Jacobs is vying for the legislator seat currently held by Marcotte, which represents portions of New Rochelle, Eastchester and Tuckahoe.
Democrats across the county have been endorsed by the Westchester Independence party, lending credence to the belief of some that party chairman Guilo“Doc” Cavallo chose to endorse Democratic candidates because of ongoing bad blood between Cavallo and County Executive Robert Astorino, a Republican.
A primary will be held on Sept. 10 in which Independence Party voters will be able to write in Marcotte’s name as she was able to cultivate enough signatures from registered Independence voters to get a spot on the ballot in a process called “opportunity to ballot.”
Marcotte, who has received the Independence nomination in her previous elections, said Jacobs receiving the endorsement is absolutely a reaction to Cavallo’s strained relationship with Astorino. Marcotte said Cavallo gave Democrats the endorsement across the board except for two who are running unopposed.
“[The Independents] expected a lot of jobs to come their way and it didn’t happen,” Marcotte said.
Marcotte refers to the race for county executive, in which accusations have emerged recently from Astorino’s campaign that Cavallo, who endorsed New Rochelle Mayor Noam Bramson, the Democratic candidate, did so out of spite when Astorino failed to grant county jobs to people in the Independence Party who were close to Cavallo.
Astorino has collected enough petitions to primary for the line, which is considered crucial to the county executive’s re-election bid.
Marcotte said she was surprised by Cavallo’s decision to back Jacobs because he told her during her interview with the party that she would receive the endorsement and had nothing to worry about. The county legislator said that she would have preferred Cavallo tell her the truth about Astorino and the party chair being at odds, leading him to endorse her opponent.
“I’d have far more respect for him; I do know that all of the Republicans are doing the primary,” Marcotte said. “This is going to be a county-wide primary except for who is unopposed.”
If she doesn’t win the primary, Marcotte said the loss of the Independence Party line will adversely affect her campaign. Currently, she is reaching out to residents to try to get them to head down to the polls during the primary to write her name and Astorino’s on the ballot.
The county legislator said she isn’t discouraged by the extra work of contacting voters.

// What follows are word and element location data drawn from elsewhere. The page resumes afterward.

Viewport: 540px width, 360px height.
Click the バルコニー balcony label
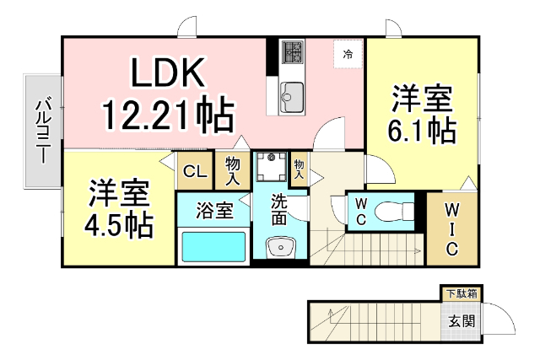[x=42, y=132]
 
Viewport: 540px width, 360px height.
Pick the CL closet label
[x=195, y=172]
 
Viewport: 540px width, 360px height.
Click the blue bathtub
[x=213, y=247]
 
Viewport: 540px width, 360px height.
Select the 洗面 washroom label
[x=279, y=210]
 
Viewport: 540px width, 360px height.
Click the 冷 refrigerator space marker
[x=348, y=54]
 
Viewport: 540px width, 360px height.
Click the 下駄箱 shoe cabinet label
[x=461, y=293]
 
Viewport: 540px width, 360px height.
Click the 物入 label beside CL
[x=233, y=171]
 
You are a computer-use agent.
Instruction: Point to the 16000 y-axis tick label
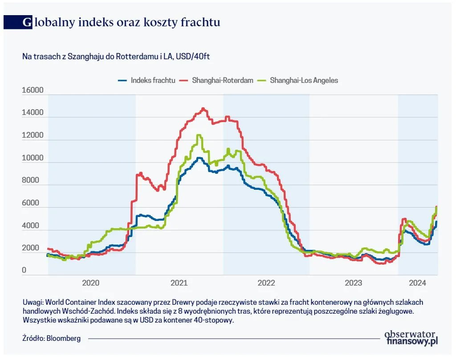pyautogui.click(x=33, y=90)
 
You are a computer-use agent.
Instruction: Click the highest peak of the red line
pyautogui.click(x=203, y=108)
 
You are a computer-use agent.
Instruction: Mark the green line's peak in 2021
pyautogui.click(x=199, y=135)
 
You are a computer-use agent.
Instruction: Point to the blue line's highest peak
pyautogui.click(x=199, y=158)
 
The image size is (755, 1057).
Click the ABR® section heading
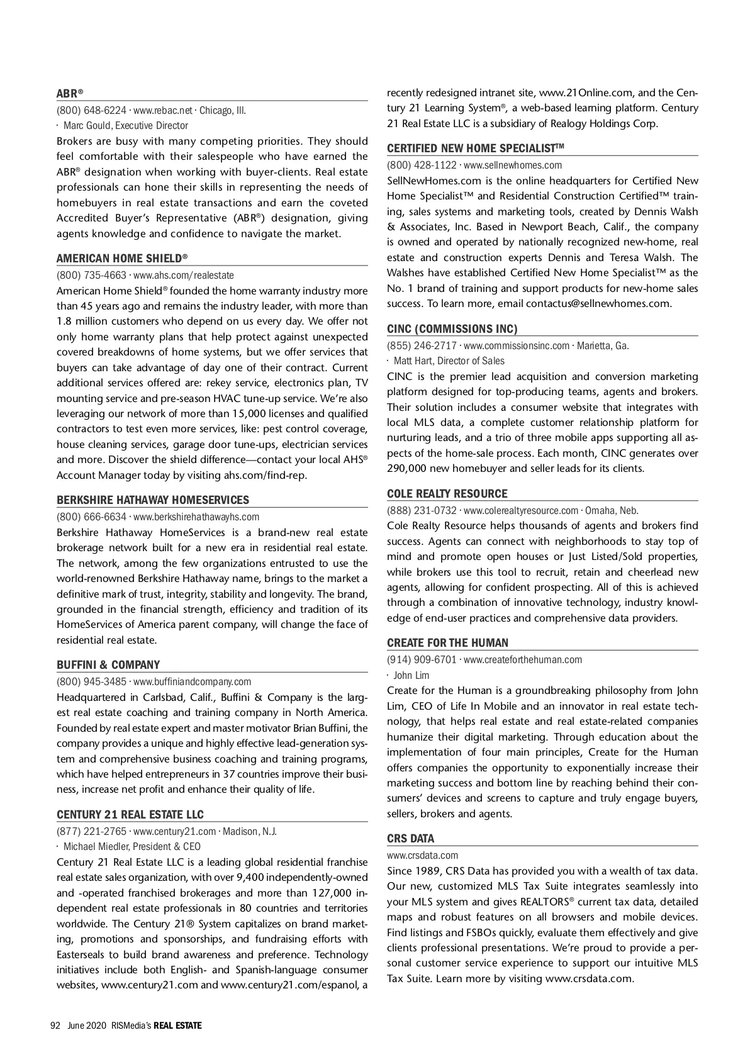(70, 94)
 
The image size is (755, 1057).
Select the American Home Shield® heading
(122, 259)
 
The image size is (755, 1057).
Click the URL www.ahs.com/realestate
(184, 275)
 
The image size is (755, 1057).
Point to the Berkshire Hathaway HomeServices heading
(153, 500)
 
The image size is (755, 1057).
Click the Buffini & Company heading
(108, 665)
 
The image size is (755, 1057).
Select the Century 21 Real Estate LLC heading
(130, 815)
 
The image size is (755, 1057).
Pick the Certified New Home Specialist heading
(475, 148)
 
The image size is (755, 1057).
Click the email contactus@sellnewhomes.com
(598, 304)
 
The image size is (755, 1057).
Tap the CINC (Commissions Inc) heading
(452, 329)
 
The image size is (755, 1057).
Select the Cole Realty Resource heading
(447, 494)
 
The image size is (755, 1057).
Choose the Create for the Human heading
(448, 643)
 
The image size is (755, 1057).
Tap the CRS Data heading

“All part of the process; it doesn’t put me off that much,” Marcotte said.
Jacobs said she thinks that she received the Independence endorsement based on her stance on various issues that she discussed with the party chair during her interview. Jacobs said she has experience working with multi-million dollar budgets and wants all political parties to be heard. During the interview, Cavallo never mentioned Astorino or his relationship with him, she said.
“I believe you get things done when you work together. I don’t think that’s always happened with the current administration,” Jacobs said. “I was endorsed for who I am and what I stand for, and I’ve got a great deal of support in the community.”
Jacobs said she was happy to receive the endorsement; as she would be from any political party because she has never run for elected office before.
“Every single vote is very important and counts,” Jacobs said.
County legislators are elected to serve two-year terms.